Additionally, Mrs. Reavis said Ms. Jenkins asked the parents to not speak to the press about the incident.
Later Thursday, principal Rolanda Best referred all questions to school spokesman Ken Derksen. Superintendent Dr. Steven Taylor was unavailable for comment.
By the end of the day Thursday, Derksen said a substitute driver had taken over the route and would be running it for the rest of the school year, which ends today.
He would not say what, if any other action had been taken in regard to incident, calling it a personnel matter. Ms. Hayes has driven a bus for Greenwood Middle School since the beginning of the spring semester.
He did say, however, that the incident had been investigated by school administrators and central office staff -- that they had talked to the bus driver and interviewed all the students on the bus - something both Mrs. Brooks and Mrs. Reavis questioned, saying they did not believe that they had spoken with their sons.

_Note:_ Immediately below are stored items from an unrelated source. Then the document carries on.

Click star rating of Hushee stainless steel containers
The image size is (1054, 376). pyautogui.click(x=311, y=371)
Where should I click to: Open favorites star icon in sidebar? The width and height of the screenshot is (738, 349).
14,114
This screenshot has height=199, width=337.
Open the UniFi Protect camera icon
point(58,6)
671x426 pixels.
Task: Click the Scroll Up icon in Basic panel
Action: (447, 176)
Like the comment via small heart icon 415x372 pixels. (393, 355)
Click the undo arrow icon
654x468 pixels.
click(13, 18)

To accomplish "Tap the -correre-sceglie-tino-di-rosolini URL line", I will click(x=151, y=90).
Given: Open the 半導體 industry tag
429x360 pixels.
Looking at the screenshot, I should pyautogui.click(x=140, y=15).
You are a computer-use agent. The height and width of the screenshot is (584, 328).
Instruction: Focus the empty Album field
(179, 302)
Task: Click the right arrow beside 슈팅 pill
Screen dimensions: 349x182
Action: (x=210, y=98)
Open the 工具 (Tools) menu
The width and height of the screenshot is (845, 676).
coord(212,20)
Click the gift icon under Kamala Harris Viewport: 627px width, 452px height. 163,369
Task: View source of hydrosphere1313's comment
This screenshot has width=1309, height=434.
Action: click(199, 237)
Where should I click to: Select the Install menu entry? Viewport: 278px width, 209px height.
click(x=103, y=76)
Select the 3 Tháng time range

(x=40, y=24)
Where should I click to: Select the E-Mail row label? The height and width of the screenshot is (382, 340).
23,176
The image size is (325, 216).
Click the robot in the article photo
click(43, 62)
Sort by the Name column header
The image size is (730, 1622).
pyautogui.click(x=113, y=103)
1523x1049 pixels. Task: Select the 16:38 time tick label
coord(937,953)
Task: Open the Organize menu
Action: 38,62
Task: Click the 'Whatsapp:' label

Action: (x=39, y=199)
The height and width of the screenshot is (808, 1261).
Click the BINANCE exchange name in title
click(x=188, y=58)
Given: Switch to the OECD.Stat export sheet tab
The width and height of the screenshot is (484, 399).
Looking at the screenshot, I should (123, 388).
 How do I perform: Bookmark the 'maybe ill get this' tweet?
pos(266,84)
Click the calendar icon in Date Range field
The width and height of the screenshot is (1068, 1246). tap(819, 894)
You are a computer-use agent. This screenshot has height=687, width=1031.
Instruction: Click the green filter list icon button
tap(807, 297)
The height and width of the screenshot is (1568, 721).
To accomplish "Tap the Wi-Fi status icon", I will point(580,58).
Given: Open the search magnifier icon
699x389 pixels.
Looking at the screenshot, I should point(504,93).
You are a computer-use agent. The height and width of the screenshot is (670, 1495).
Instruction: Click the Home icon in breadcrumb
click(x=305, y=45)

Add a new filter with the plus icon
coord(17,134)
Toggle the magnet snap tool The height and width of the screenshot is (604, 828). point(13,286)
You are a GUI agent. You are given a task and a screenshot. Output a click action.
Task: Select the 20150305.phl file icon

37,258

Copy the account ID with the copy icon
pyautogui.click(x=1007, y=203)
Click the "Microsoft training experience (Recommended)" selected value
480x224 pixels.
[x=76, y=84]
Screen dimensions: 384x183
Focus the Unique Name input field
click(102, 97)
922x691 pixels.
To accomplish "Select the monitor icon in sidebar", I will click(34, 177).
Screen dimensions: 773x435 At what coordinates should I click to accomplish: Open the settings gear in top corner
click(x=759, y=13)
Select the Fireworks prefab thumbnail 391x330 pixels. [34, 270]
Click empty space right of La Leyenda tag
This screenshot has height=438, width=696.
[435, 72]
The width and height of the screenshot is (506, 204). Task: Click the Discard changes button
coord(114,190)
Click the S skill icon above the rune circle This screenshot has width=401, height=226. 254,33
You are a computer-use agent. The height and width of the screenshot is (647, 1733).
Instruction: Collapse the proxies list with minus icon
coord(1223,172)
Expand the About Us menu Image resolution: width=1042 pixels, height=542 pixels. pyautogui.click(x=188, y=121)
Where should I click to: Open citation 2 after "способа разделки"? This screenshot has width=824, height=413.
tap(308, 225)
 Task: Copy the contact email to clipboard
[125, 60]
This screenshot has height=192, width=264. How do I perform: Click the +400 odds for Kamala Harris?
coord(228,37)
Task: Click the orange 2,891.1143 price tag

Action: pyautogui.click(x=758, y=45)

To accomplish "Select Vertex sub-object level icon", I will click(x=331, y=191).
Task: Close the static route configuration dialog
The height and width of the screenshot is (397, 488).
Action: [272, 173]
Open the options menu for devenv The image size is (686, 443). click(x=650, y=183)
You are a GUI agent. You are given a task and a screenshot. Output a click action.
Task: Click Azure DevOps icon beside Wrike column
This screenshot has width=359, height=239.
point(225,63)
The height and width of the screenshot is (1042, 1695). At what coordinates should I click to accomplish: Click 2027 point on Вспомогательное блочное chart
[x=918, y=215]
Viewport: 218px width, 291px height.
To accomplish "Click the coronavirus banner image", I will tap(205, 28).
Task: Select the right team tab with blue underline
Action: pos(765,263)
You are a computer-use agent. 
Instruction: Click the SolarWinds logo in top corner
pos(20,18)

Derksen also was not sure how many parents had been contacted, although, again, both Mrs. Brooks and Mrs. Reavis said they had not been in any further contact with school officials.
"The safety of our students is our top priority, but we also have a responsibility to protect the rights of our employees, and we need to make sure we have all the facts of the story and deal with it appropriately," Derksen said.
He then explained that the driver did indeed drop several students not involved in the disruption off at the youth center. The others, he said, she kept on the bus until she finished her route, which typically takes a total of 30 minutes, upon which time she returned to the center. He added that while she did attempt to make contact with the proper school officials, because of a staff meeting, it was not clear if she ever actually did.
However, he said, "That is not a typical procedure."
He explained that under normal circumstances, when there is a problem on a bus, the children are dropped off at the appropriate stops and then any investigation and disciplinary action is follow up on in the morning by appropriate school officials.
He also acknowledged that bus driver did turn off the rear air conditioning unit for about 20 minutes, but said that she did so to talk to the students and to be able to hear them as she tried to determine who was responsible for the incident.
He also said that through their interviews Thursday, school officials were not able to confirm claims of students passing out or suffering from symptoms of heat exhaustion. It was unclear, though, if a school nurse or anybody else with medical training was involved in the questioning.
"We confirmed no students became dehydrated and no students required medical attention," Derksen said.